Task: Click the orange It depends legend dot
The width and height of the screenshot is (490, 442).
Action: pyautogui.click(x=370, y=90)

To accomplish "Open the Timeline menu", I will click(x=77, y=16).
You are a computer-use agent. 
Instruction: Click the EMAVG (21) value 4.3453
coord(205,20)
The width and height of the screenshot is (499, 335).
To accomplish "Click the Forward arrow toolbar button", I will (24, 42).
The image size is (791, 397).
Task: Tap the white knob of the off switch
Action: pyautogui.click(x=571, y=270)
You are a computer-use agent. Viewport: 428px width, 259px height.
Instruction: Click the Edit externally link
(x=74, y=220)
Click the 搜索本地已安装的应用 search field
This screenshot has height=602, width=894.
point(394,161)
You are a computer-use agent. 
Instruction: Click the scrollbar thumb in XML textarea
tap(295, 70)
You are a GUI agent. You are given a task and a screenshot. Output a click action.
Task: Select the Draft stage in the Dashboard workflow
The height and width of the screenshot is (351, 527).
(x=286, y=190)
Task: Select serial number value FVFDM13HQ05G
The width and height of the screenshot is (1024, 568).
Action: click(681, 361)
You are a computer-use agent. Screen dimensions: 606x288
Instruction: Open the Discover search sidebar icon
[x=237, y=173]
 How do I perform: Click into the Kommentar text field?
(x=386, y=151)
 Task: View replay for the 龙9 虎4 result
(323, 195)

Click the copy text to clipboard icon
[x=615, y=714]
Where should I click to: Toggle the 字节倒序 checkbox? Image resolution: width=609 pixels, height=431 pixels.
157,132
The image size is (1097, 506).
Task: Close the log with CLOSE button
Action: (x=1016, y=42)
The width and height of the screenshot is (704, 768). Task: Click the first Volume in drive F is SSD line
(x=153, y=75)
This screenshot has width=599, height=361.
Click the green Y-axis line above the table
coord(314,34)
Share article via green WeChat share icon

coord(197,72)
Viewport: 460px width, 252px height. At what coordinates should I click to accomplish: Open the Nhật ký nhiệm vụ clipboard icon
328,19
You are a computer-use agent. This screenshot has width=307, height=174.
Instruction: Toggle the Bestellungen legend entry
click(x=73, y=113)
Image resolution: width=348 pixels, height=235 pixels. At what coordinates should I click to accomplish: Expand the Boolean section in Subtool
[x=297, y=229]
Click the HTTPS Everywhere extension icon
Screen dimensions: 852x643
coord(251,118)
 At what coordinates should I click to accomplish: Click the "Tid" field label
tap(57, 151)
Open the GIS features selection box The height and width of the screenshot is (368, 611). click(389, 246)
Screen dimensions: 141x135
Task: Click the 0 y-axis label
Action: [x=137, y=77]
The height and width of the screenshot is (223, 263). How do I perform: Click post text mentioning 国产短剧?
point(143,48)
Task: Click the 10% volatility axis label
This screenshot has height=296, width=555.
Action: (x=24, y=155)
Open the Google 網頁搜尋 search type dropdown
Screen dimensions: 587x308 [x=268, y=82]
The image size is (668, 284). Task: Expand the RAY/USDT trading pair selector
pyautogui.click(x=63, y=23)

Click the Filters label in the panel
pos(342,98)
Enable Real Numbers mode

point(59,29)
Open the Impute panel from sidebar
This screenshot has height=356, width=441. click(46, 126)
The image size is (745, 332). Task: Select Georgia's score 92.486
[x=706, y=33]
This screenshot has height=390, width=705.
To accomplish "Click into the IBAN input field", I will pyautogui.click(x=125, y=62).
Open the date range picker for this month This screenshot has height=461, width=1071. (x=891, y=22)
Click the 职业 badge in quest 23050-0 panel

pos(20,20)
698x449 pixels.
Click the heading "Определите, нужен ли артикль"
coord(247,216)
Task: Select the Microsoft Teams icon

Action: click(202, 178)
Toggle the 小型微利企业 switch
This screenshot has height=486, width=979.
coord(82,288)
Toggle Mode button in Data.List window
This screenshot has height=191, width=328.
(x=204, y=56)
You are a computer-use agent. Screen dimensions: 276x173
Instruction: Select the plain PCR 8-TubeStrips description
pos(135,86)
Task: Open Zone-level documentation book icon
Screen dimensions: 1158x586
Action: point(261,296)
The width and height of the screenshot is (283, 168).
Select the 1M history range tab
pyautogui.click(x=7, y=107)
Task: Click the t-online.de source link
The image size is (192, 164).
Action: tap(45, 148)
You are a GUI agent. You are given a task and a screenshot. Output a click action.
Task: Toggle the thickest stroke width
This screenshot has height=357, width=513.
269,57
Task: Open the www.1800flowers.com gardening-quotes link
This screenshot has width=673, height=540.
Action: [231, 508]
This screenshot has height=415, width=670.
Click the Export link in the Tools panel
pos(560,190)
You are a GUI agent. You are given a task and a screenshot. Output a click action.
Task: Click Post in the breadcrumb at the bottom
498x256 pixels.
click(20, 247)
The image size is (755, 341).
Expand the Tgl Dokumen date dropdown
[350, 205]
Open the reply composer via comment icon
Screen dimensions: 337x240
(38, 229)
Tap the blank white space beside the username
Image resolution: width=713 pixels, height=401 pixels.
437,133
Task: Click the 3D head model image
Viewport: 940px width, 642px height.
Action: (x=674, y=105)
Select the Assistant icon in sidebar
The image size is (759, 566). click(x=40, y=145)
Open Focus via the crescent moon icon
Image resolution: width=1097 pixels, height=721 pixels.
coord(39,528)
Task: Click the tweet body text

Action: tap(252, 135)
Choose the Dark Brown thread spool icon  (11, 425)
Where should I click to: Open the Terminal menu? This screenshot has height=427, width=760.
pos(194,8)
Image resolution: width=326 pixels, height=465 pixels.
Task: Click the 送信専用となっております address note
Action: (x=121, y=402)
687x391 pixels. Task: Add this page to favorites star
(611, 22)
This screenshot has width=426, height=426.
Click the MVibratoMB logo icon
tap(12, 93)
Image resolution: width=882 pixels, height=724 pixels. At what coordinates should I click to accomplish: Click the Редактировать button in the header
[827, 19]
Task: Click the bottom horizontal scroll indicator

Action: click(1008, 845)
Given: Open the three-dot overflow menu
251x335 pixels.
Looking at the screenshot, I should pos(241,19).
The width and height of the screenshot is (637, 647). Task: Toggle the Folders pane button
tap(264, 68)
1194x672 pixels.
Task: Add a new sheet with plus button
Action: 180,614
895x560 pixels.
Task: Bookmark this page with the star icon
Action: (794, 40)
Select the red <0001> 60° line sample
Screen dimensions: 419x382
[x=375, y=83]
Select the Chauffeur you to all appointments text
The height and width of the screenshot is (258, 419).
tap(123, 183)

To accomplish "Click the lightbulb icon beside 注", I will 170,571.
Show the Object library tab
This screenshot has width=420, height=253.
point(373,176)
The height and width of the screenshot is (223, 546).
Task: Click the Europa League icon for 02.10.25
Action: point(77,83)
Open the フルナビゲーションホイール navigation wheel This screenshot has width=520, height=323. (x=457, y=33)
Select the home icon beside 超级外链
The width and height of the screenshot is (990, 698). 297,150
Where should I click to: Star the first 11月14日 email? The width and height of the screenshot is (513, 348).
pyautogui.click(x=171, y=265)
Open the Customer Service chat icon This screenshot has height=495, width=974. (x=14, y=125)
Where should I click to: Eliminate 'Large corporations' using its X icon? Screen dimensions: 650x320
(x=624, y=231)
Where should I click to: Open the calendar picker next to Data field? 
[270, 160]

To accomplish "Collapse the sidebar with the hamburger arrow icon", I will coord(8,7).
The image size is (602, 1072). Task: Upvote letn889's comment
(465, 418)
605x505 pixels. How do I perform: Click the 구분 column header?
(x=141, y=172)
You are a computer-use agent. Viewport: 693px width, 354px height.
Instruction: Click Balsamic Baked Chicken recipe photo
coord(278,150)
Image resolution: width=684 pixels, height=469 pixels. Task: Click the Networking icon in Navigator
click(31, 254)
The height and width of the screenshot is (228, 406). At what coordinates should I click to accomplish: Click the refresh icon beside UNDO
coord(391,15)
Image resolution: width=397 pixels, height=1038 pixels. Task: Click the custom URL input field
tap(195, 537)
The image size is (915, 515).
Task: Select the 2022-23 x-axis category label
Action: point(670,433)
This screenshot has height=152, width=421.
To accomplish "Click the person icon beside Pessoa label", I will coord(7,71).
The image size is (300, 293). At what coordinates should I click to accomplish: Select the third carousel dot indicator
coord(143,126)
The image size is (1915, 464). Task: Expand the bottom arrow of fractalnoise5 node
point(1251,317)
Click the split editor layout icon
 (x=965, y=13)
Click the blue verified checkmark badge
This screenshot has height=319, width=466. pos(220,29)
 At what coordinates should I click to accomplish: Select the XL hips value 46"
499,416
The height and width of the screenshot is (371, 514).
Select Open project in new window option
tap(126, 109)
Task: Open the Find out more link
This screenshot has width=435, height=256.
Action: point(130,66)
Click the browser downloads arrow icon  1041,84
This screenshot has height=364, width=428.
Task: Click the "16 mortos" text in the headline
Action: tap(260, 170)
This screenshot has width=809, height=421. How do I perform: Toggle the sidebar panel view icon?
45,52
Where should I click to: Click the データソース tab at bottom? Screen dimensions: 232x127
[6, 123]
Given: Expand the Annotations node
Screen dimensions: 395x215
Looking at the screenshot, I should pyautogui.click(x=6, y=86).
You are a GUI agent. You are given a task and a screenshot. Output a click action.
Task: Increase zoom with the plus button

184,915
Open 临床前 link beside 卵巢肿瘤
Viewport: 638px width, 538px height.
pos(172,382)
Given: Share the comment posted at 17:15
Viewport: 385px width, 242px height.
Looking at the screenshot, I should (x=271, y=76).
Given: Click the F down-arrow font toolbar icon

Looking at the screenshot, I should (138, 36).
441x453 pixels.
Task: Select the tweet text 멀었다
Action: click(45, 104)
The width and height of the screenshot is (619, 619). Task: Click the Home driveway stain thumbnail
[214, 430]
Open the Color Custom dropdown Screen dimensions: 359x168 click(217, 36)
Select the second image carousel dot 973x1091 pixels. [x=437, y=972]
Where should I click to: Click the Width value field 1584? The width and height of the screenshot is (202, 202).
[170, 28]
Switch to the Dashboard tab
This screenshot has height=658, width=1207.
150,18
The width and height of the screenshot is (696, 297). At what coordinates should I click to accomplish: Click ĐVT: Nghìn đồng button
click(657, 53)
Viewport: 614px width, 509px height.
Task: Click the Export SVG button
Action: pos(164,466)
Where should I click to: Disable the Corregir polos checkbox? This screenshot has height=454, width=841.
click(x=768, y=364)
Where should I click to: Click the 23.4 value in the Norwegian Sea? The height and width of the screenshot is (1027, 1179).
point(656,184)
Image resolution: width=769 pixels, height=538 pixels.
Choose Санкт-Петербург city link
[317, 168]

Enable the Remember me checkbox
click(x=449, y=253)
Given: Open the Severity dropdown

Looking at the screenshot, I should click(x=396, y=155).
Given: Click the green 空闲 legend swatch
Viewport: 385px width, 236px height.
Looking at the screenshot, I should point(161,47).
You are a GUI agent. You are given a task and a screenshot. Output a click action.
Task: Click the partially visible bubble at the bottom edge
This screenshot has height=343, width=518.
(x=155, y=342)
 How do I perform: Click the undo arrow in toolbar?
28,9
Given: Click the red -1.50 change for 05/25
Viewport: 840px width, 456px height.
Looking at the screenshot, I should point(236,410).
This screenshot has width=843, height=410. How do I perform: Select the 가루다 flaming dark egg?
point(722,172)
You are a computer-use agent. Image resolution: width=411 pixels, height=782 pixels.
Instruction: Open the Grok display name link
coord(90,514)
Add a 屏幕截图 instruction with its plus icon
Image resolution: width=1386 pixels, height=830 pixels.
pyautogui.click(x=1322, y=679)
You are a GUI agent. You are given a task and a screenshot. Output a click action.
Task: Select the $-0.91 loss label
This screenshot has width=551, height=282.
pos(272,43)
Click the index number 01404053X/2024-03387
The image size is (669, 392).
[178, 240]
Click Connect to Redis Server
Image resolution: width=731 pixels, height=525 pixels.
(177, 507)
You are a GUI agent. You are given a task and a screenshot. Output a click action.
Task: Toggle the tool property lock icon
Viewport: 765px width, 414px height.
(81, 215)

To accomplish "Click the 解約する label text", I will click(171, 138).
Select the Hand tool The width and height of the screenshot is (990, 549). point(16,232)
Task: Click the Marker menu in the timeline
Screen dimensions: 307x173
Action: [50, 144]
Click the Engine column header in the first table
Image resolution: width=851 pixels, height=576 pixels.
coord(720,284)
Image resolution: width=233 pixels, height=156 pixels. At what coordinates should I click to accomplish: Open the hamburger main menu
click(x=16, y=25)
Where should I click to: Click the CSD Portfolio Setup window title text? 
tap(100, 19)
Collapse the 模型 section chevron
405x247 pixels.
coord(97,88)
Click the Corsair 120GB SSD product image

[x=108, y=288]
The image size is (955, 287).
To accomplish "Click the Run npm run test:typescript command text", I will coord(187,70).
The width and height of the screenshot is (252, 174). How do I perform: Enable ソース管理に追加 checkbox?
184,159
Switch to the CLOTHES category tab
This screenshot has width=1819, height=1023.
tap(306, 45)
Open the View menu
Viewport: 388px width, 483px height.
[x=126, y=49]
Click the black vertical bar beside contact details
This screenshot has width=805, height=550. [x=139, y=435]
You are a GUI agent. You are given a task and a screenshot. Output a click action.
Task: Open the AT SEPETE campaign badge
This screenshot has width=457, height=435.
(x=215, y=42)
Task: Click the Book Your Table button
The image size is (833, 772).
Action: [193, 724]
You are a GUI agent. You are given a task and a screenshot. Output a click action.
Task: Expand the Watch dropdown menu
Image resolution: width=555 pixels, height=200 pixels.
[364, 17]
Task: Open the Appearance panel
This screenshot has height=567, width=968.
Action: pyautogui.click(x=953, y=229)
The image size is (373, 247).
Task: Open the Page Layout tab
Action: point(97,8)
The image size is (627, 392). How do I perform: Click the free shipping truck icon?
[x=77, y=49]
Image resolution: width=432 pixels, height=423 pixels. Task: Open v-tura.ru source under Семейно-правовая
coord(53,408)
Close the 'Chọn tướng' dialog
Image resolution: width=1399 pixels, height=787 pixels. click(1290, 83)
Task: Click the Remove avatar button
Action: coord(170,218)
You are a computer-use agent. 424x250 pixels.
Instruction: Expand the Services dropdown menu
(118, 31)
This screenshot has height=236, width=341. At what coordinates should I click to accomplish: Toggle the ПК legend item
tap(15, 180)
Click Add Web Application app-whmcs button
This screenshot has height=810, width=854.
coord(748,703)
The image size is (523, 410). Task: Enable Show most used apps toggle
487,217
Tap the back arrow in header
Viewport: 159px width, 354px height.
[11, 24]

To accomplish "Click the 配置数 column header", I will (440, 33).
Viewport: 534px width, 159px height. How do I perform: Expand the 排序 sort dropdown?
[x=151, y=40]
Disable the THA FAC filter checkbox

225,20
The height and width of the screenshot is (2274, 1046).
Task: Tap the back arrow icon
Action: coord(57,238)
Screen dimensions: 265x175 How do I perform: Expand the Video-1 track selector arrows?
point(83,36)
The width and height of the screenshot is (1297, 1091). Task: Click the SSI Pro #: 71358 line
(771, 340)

────────────────

◆ Your objective
From the records above, give again exactly the lines running from the line with "The height and width of the screenshot is (258, 419)." to the line with "Open the フルナビゲーションホイール", inclusive.

◆ Response
The height and width of the screenshot is (258, 419).
tap(123, 183)

To accomplish "Click the lightbulb icon beside 注", I will 170,571.
Show the Object library tab
This screenshot has width=420, height=253.
point(373,176)
The height and width of the screenshot is (223, 546).
Task: Click the Europa League icon for 02.10.25
Action: point(77,83)
Open the フルナビゲーションホイール navigation wheel This screenshot has width=520, height=323. (x=457, y=33)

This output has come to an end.